▶ [Problem 1] In the blog post on C. S. Lewis and science, what degree did Lewis's mother hold?
▶ [Problem 2] From the blog post on C. S. Lewis and science, output the part that opens with the words containing "We might conclude" and closes with "his professional discipline).".
▶ [Problem 3] Write the next part of the blog post on C. S. Lewis and science, picking up after its final sentence.

▶ [Document excerpt]
══════

Tuesday, June 17, 2014

C. S Lewis and Science: A Sktech and a Blog Entry

I continue to work on this theme of how C. S. Lewis interacted with science... maybe it'll grow up to become an e-book someday. In any event, here's a sketch of the major ideas.

The first thing we have to say on the topic of C. S. Lewis and science is that Lewis was no scientist. He did not hold a degree in science, and even famously had troubles with mathematics—so significant in fact that these deficiencies almost prevented his entrance into Oxford. (This fact is something of a surprise considering his mother held a masters degree in math.)
      
We might conclude concede that there is nothing to say specifically on the topic of C. S. Lewis and Science.
      
Nonetheless, Lewis did discern a rising tide of scientific thought that set itself against Christian belief and that sought to remake western civilization. Here science did not promote its findings per se, but offered them as the basis for a philosophical change… or put differently, a transformation of worldviews. This worldview would be mechanistic, thus materialistic, and therefore implicitly atheistic. It would not only destroy the basis for Christian belief, it would also implicitly deny the need for literature (which, of course, was Lewis’s great passion and his professional discipline).
      
So, in this sense—of science as the basis for a worldview—Lewis had plenty to say, and the topic winds its way into a considerable percentage of what he wrote.

══════

(Stored data)
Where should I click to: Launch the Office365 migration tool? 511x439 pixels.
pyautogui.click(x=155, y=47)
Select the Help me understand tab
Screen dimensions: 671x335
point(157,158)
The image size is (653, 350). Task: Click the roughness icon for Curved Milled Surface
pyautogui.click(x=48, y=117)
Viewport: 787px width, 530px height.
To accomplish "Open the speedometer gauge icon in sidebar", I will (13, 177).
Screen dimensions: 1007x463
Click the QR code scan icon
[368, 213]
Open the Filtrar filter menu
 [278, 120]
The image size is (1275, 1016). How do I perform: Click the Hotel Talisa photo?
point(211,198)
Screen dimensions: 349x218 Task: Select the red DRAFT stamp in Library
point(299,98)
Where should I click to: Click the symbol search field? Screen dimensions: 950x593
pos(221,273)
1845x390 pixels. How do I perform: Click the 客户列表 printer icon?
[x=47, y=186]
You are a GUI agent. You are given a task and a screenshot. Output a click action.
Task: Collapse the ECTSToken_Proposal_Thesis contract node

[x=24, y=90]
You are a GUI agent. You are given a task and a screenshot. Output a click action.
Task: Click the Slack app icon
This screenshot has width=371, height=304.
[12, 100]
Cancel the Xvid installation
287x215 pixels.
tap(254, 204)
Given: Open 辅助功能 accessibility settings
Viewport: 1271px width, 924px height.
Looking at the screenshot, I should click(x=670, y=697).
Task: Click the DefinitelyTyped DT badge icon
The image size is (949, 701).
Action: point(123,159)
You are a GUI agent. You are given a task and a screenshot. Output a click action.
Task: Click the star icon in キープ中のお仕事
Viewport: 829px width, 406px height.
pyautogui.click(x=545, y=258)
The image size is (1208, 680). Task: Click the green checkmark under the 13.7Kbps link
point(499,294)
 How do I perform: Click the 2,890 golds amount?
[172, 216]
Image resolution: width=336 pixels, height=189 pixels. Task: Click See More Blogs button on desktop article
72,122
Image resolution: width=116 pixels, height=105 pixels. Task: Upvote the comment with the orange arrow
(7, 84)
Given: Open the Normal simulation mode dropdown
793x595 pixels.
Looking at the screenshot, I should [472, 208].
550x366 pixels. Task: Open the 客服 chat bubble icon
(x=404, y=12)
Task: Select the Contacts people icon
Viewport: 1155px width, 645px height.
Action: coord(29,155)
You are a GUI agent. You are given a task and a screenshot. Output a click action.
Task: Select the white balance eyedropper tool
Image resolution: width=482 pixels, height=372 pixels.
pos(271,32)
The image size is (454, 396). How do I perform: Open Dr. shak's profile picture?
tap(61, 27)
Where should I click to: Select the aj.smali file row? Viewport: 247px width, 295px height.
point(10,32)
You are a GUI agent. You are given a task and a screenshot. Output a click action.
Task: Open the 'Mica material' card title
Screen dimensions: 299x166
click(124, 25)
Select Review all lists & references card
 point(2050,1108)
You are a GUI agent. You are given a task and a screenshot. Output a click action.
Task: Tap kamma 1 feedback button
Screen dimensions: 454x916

══════

▶ [Response 1] She held a masters degree in math.

▶ [Response 2]
We might conclude concede that there is nothing to say specifically on the topic of C. S. Lewis and Science.
      
Nonetheless, Lewis did discern a rising tide of scientific thought that set itself against Christian belief and that sought to remake western civilization. Here science did not promote its findings per se, but offered them as the basis for a philosophical change… or put differently, a transformation of worldviews. This worldview would be mechanistic, thus materialistic, and therefore implicitly atheistic. It would not only destroy the basis for Christian belief, it would also implicitly deny the need for literature (which, of course, was Lewis’s great passion and his professional discipline).

▶ [Response 3]
I would therefore like to unfold the topic of C. S. Lewis and science more systematically.
  • First of all, using Lewis’s 1954 inaugural address at Cambridge, Lewis summarized decades of reflection and expressed grave concerns about the growth of the Machine, especially man as a Machine, and the way it set a new course in the West for intellectual development, or really in his view, degradation.
  • This realization, which had been building for decades, led him to make three interlocking moves in his apologetic work, that is, in his defense of Christianity, and more broadly, his defense of the humanities as the basis for a sound worldview. The first of these moves was to argue that the materialistic philosophy was self-defeating. Materialism, according to Lewis, left no place for true thought, or put another way, thought that led to truth.
  • The next move was to demonstrate that this materialist philosophy was existentially unsatisfying. Materialism left no place for joy, for what Aristotle called human flourishing.
  • He then continued by arguing that all human cultures implicitly hold to an objective standard of right and wrong. This Lewis took as a sign of God’s character and of the way God created this world.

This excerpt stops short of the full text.